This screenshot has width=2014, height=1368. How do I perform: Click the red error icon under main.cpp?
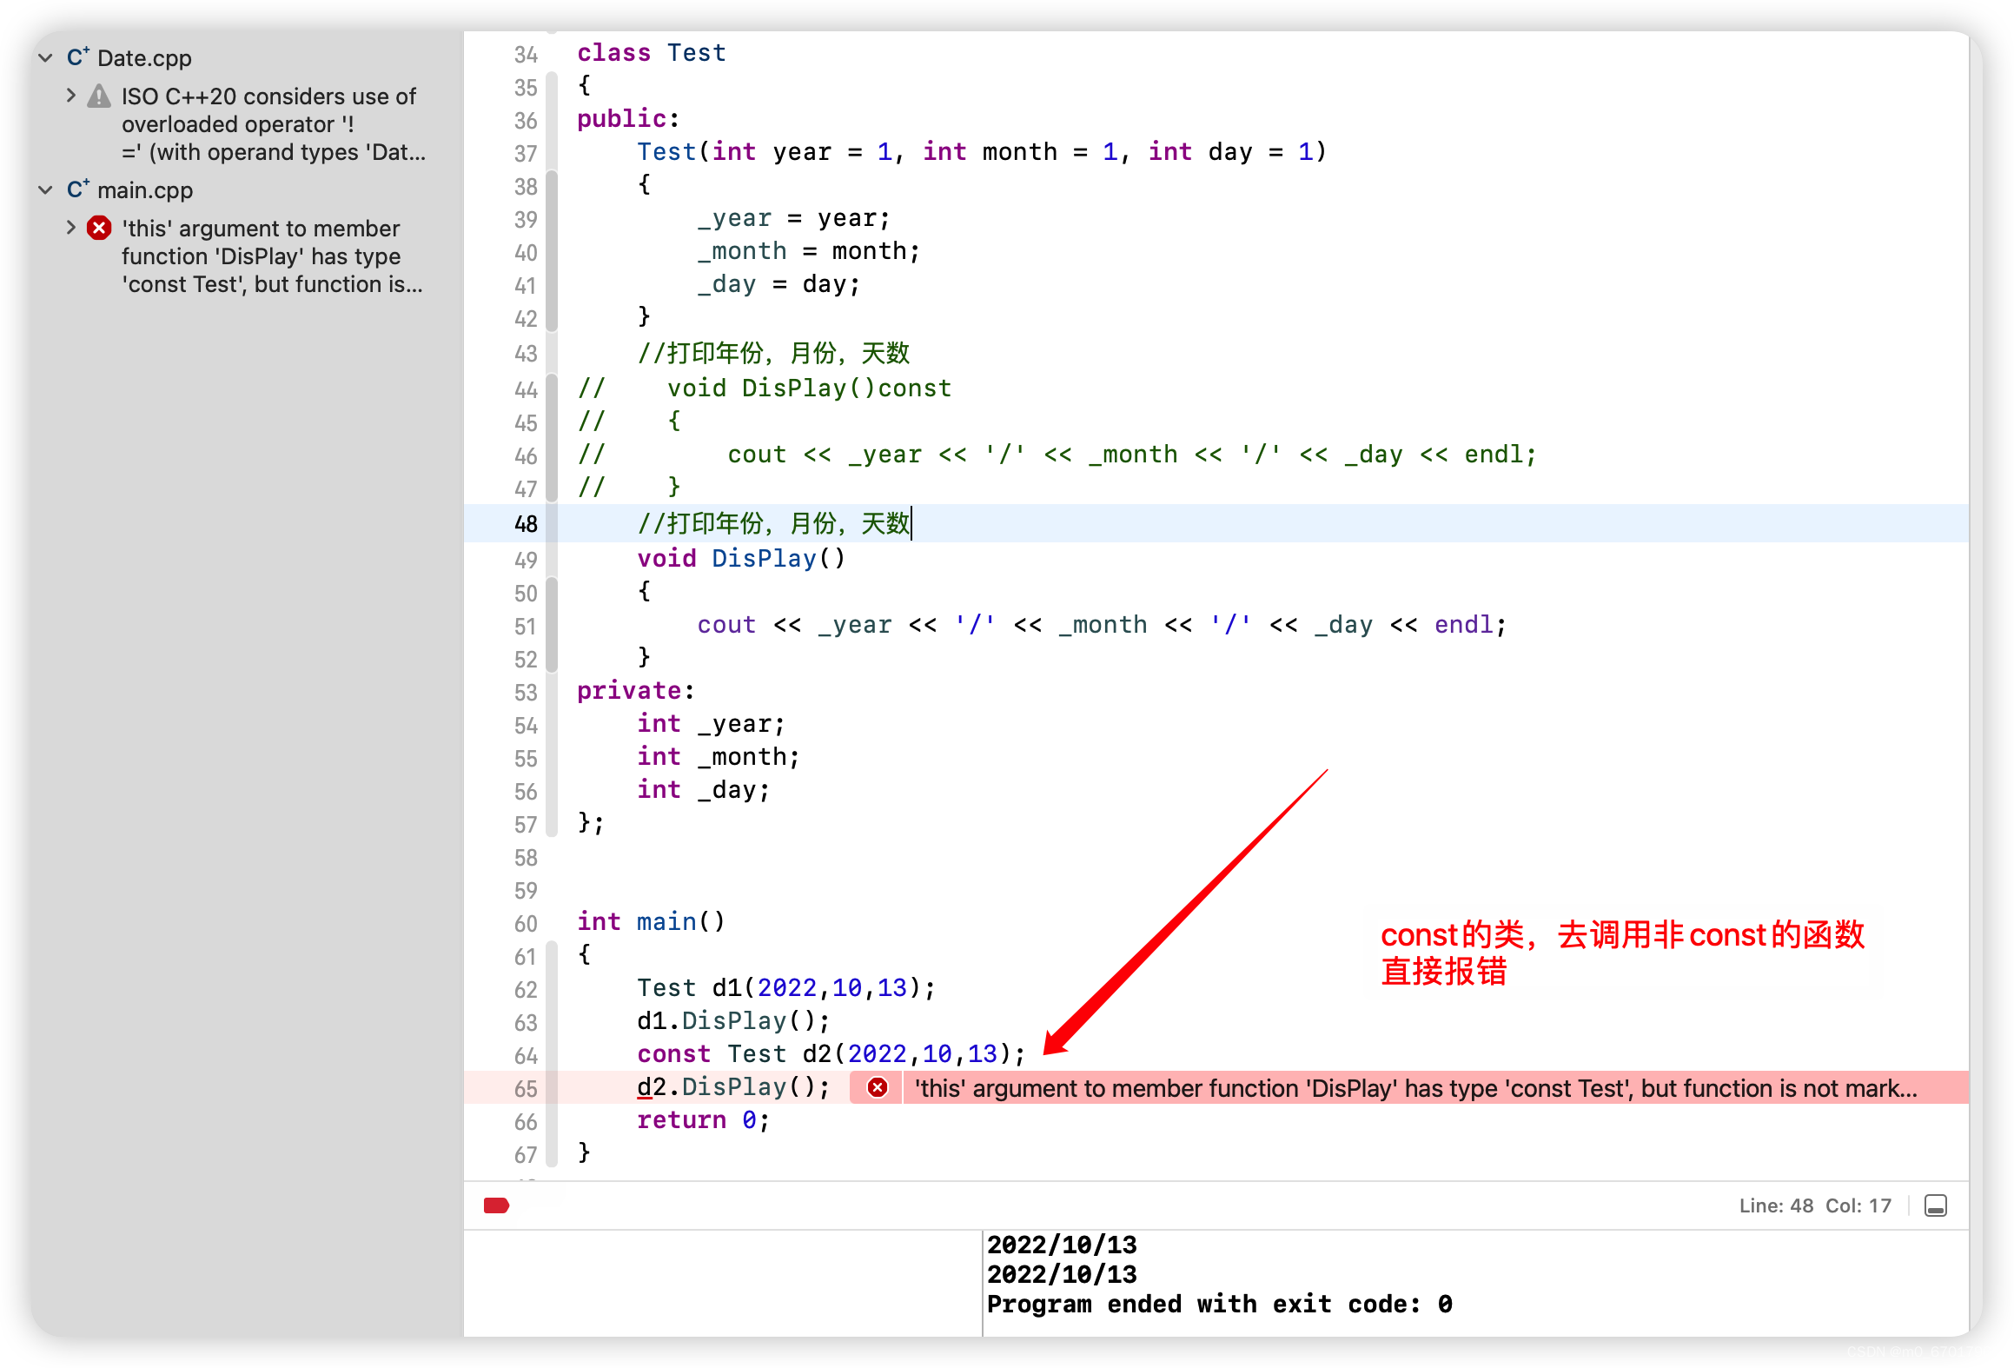point(99,229)
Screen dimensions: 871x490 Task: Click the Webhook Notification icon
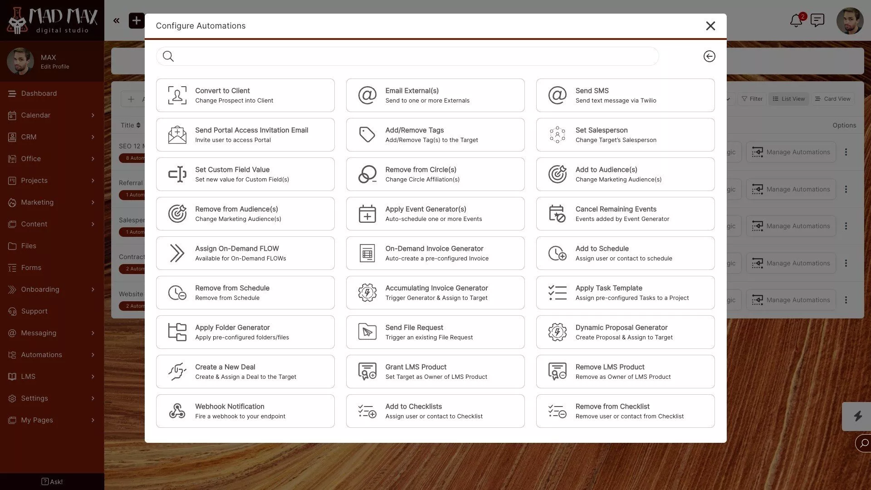click(177, 411)
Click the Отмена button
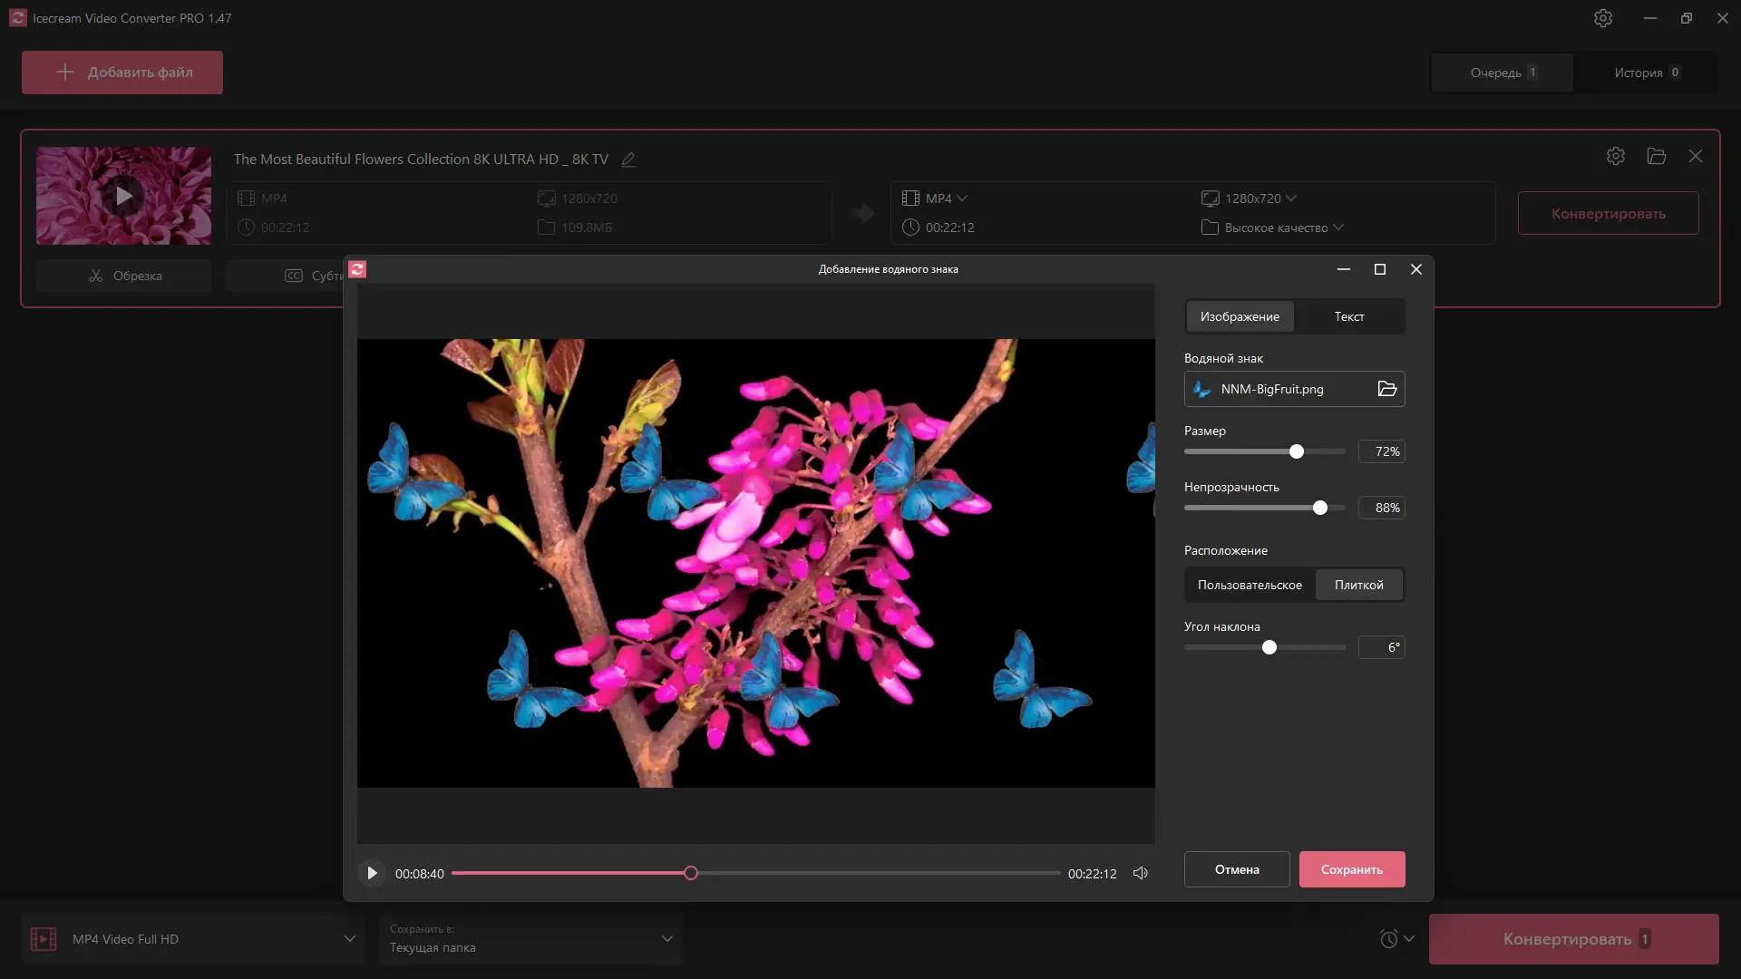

··········

Task objective> With the pictures left out, give again exactly the lines from the one with "Screen dimensions: 871x490" through the end of the data, both included.

Solution to the problem>
Screen dimensions: 871x490 Task: Click the Webhook Notification icon
click(177, 411)
Click the Отмена button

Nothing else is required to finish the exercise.